UK in 'very uncertain phase' of Covid pandemic says Sir Patrick Vallance

Britain is still in a “very uncertain phase” of the pandemic, said the government’s chief scientific advisor.

Sir Patrick Vallance told the Today program, “There is considerable uncertainty as to which direction this is going,” he said.

“It is wrong to believe that building immunity is an all or nothing – it is some kind of protective barrier that will reduce the spread of the virus, so we will need to monitor this carefully over the next few weeks and months.

He added, “You absolutely need to be prepared (for Plan B) and once you start thinking, ‘Am I or won’t I? It looks close “is the time it takes to overcome your natural reluctance and go for it.

“This is obviously something that the government needs to look carefully at, but we must be ready to act quickly if this happens.”

The government’s chief scientific advisor said the models of what will happen to Covid-19 are “pretty uncertain right now” and there is a lot of variability.

Sir Patrick Vallance told BBC Breakfast: “Nobody is really sure which way this is going, but they are aware of the two big variables that could change this.

“One of them is dwindling immunity. So if immunity wears off faster than expected, you will see a bigger surge, and this is why it is so important to get a booster vaccination, especially in those at risk and the elderly.

“The second is behavioral change in how quickly we revert to pre-pandemic behaviors … when you put the models together, most of them say, ‘Actually, it looks pretty flat, don’t expect the very big peaks we’ve had in the past, it looks pretty flat, but at a very high level right now. ‘

“So the high level remains a problem and from a high level you can go up very quickly.”

He said that as immunity builds in children through vaccinations and infections, “there will be resistance to transmission (and) you can expect (increase in children) to weaken”.

When asked if more than 40,000 Covid cases per day was a treatable and acceptable level, he said, “Well, that’s a societal issue.

“There are high levels and those high levels lead to hospital stays, of course, but the number of hospital stays is very much reduced by vaccination.

“The lower the values, the better in terms of the overall result, but there are costs and consequences of making decisions in both directions.

“So that’s a societal question as to which levels are acceptable.

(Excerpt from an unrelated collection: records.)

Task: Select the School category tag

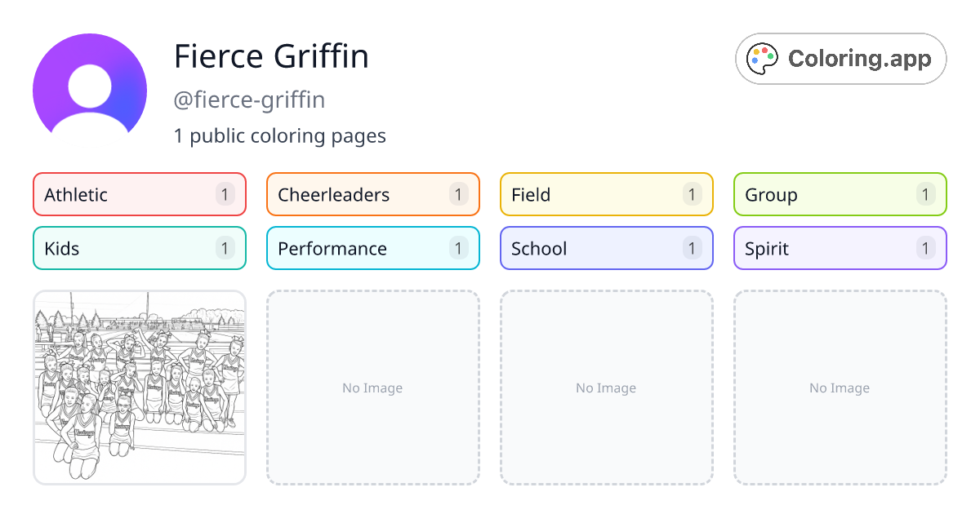Action: click(606, 248)
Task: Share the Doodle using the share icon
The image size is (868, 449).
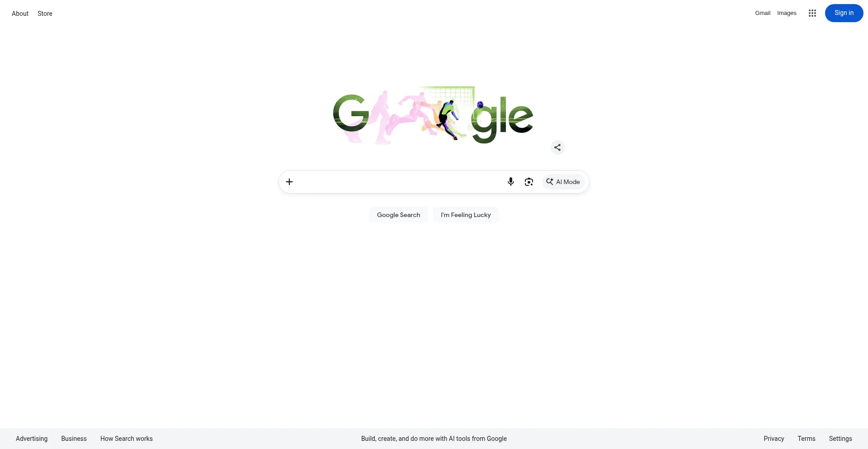Action: [x=557, y=147]
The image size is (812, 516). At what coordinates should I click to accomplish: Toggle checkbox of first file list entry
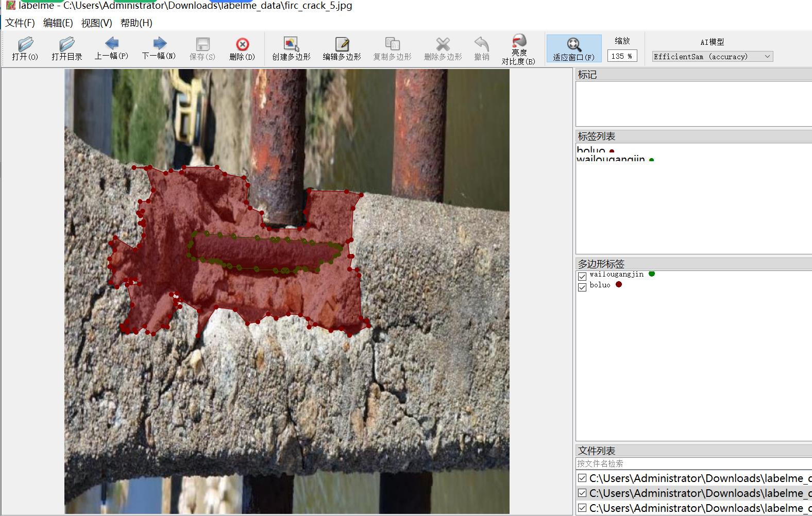point(582,478)
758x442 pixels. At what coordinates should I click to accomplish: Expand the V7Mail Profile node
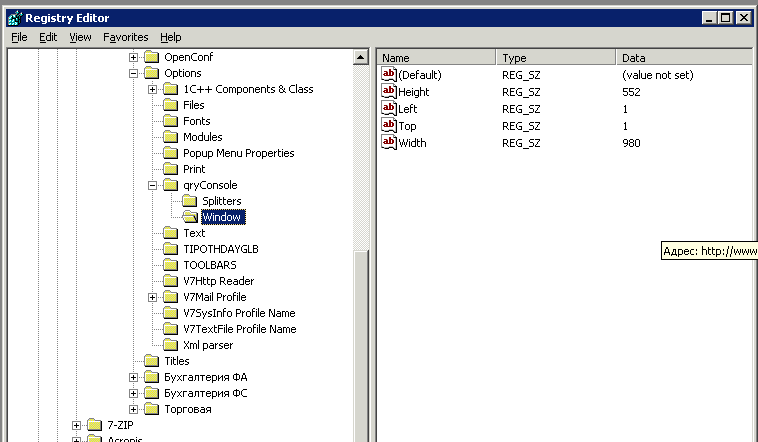pos(153,297)
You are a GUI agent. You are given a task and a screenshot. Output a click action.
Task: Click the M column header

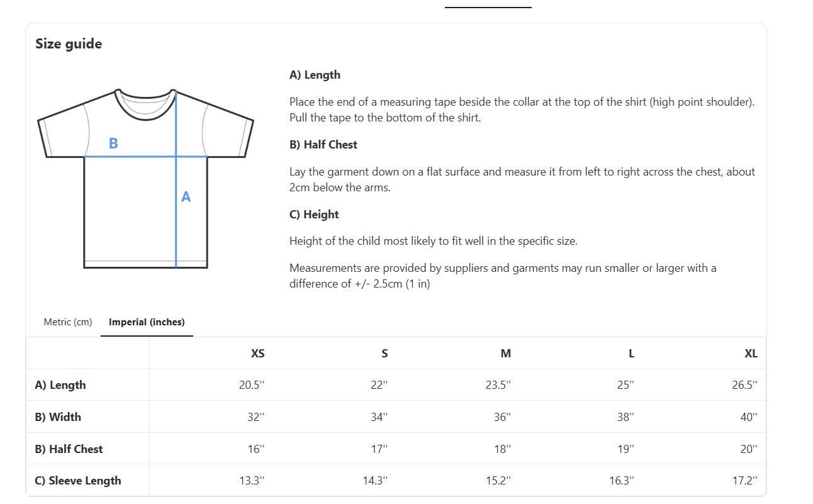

“However, I will say – and this is an important point – that if this infection starts to become endemic, it will recur year after year, we will see it circulating every winter, I suspect in particular.

“And so, as the immunity builds up gradually, the protection will be there, the consequences will be lessened, but we are not there yet.

“We still have people going to the hospital, it’s still a significant risk.”

Yesterday the government announced that an additional 207 people had died within 28 days of a positive Covid-19 test on Wednesday, bringing the total to 140,041 in the UK.

Separate figures released by the Office for National Statistics show that there have now been 165,000 deaths recorded in the UK with Covid-19 mentioned on death certificates.

As of 9 a.m. on Wednesday, there were another 43,941 laboratory-confirmed Covid-19 cases in the UK, the government said.